1) Insulators - These materials have high electrical resistance, meaning that electrons within the material do not move (they have strong covalent bonds). An example of this is Silicon Dioxide (SiO2).

2) Conductors - These materials have low electrical resistance which allows electrons to easily move about. These materials have valence electrons, meaning that its atoms have incomplete outer shells, so that when they get close to each other, they share electrons. Examples of these materials are gold, aluminum, and (most recently) copper. Polysilicon is also a conductor.

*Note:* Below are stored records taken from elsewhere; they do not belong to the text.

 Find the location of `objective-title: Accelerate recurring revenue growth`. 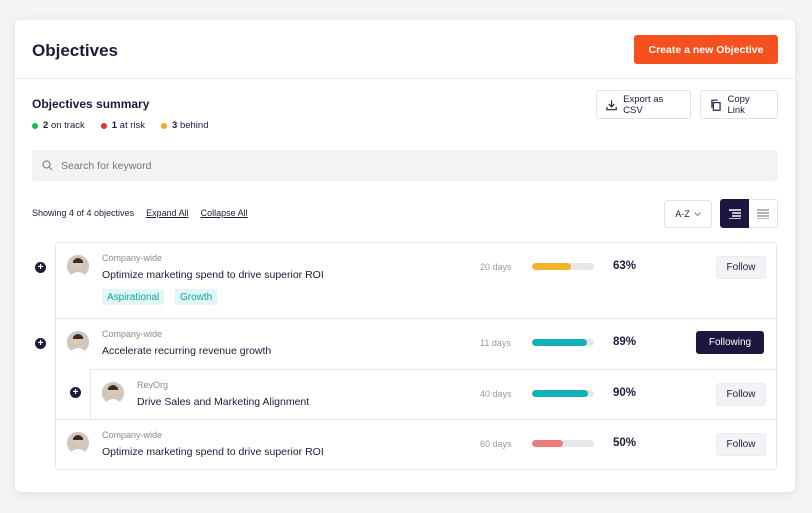

objective-title: Accelerate recurring revenue growth is located at coordinates (187, 351).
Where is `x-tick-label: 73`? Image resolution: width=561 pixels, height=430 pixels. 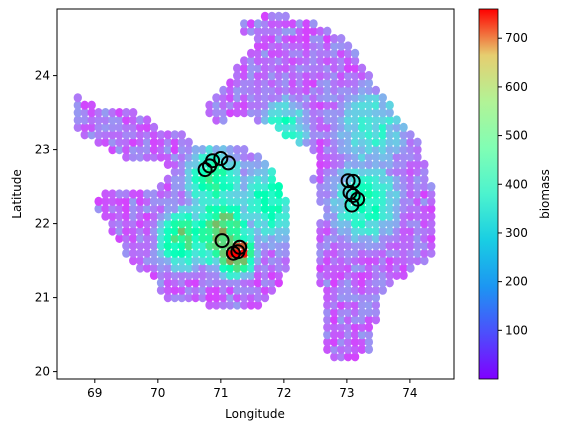
x-tick-label: 73 is located at coordinates (346, 393).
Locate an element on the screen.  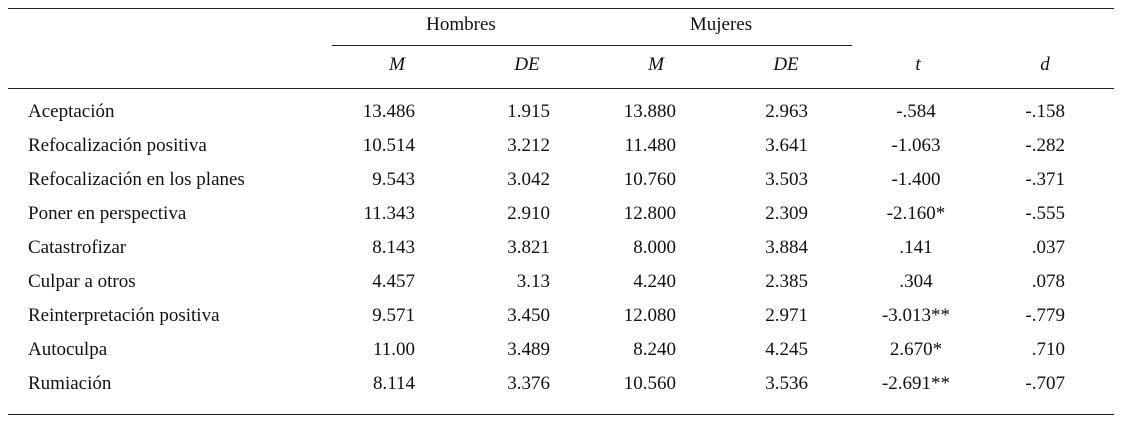
cell-value: -2.691** is located at coordinates (916, 384).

3) Semiconductors - These materials resist the flow of electricity, and are between conductors and insulators. They can carry electrical current via holes or free electrons. Silicon has 4 valence electrons per atom, Boron has 3, and Phosphorus has 5. An atom of Silicon bonds with 4 other silicon atoms, but these bonds randomly break. As a result, electrons are freed (hence the term "free electrons"), and fill in holes. Holes are formed when an electron is freed. By adding Boron or Phosphorus, the number of holes (Boron) or free electrons (Phosphorus) are increased. This process is called "doping". Silicon doped with Boron is called a p-type semiconductor, and Silicon doped with Phosphorus is called an n-type semiconductor.

When a wafer of silicon is created, it is doped with Boron. A layer of Silicon Dioxide then covers the surface, but can be removed as needed. Phosphorus can form a n-type region in the silicon substrate when enough of it is used to nullify the Boron in that area.